Upon extensive questioning, the authors learned that both patients had visited the same non-medical practitioner in Bavaria 8 and 4 weeks before admission to hospital. In Bavaria, each had undergone treatment by ozone- enrichment of blood, a procedure in which citrated autologous blood is foamed up with oxygen, treated in a quartz-glass container with UV-B radiation, then reinjected. In Austria non-medical practitioners are not licensed, and to obtain alternative medical procedures patients go to Bavaria, Gabriel et al. noted. "The source of infection in these cases may have been the reusable quartz- glass container which was only disinfected with an alcoholic solution after ozone enrichment of blood," wrote Gabriel et al. "German health authorities have ordered the sterilization of reusable parts used by this non-medical practitioner."

The courts in Munich have received reports of five additional cases of HCV transmission under the same circumstances, Gabriel et al. said. "Invasive medical procedures, even with autologous blood, should be carefully reviewed for the transmission of HCV, especially in non-medical settings," Gabriel et al. wrote.

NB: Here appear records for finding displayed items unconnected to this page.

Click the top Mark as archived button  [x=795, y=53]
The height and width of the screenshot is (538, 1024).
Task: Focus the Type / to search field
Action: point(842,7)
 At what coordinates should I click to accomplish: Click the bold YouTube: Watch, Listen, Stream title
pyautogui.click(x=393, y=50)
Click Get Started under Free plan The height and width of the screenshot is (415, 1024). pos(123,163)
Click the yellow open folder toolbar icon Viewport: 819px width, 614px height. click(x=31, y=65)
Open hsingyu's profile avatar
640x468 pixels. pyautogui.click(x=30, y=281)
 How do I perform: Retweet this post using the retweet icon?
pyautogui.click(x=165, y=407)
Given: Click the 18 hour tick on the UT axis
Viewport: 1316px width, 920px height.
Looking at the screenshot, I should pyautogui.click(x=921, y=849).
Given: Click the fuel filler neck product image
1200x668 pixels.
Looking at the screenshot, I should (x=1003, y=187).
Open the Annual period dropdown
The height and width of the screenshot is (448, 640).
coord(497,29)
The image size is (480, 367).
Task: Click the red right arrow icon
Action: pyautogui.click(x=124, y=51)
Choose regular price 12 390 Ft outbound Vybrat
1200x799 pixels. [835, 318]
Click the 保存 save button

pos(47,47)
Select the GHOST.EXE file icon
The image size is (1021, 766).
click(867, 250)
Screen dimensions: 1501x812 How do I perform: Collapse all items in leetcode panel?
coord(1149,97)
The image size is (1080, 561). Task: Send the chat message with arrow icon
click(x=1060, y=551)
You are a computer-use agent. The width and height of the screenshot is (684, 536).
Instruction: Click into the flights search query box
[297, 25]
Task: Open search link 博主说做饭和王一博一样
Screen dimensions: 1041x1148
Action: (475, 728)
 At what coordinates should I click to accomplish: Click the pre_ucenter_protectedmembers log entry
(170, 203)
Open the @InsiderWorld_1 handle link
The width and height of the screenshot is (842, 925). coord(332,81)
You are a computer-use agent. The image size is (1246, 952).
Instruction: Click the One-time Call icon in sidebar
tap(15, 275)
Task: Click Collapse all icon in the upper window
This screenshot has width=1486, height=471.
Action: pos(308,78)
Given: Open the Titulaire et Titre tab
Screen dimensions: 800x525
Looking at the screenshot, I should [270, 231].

They noted that the source of infection is not known in 40 percent of acute hepatitis C cases (van der Poel, Curr Stud Hematol Blood Transfus, 1994;137:163).

The female patient, who was referred to the hospital for intensifying jaundice, had an elevated ALT of 1529 IU/L and total bilirubin of 128 (micro)mol/L. She had a positive anti-HCV test result, but test results for other forms of viral hepatitis were negative.

The male patient presented at the hospital 7 days later with acute onset of jaundice. His total bilirubin was 244 (micro)mol/L; his ALT was 1878 IU/mL). All viral indices, including anti-HCV, were negative.

The researchers performed HCV reverse transcriptase-polymerase chain reaction (RT-PCR) of the 5'non-coding region, and the result was positive. The hybridization of PCR-products (LIPA) revealed that both patients had an infection with genotype 1b

(Stuyver et al., J Gen Virol, 1993;74:1093-1102). The corresponding author for this study is Christian Gabriel, Red Cross Transfusion Service of Upper Austria, A-4017 Linz, Austria.